First, it demonstrates the potentially significant financial consequences of a human rights breach resulting in loss of employment. The award was not limited to a notice period. It was based on a reconstruction of the income the complainant likely would have earned had the employment continued.
Second, the decision shows that a complainant may recover ongoing income loss even after finding new work, where the new employment produces lower earnings and the difference is causally connected to the loss of the former employment.
Third, the Tribunal’s approach was evidence-driven. It relied on tax records, corporate financial information, actuarial evidence, oral testimony, mitigation earnings, and specific contingencies. The Tribunal accepted the income loss model, but then adjusted it to reflect the realities of the workplace and the uncertainty of future employment.
Fourth, the decision is a reminder that mitigation is not merely an abstract argument.
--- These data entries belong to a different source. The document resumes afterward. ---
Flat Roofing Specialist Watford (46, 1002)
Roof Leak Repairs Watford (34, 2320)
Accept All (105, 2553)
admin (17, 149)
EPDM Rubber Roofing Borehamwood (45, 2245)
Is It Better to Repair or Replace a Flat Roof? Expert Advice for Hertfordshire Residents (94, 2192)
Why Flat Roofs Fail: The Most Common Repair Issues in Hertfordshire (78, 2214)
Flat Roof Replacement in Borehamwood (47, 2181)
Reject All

The respondent bears the burden of proving a failure to mitigate. In Volpi, the complainant had obtained alternate work and earned substantial income. Those earnings were deducted. But there was no evidentiary basis for a further mitigation deduction.
Conclusion
The lost income award in Volpi is a strong example of the remedial power of human rights tribunals in employment cases. The Tribunal awarded nearly $1 million in wage loss because the evidence supported a substantial lost income stream extending well beyond the initial period of unemployment.
At the same time, the decision shows that human rights wage loss awards remain evidence-driven. The Tribunal did not simply accept the complainant’s retirement-age projection. It reduced the projected earnings by 25% and limited the compensable period to approximately 10 years.
The result was a careful, principled damages award: significant enough to reflect the real economic consequences of the lost employment, but reduced to account for contingencies and the evidence about what likely would have happened had the employment relationship continued.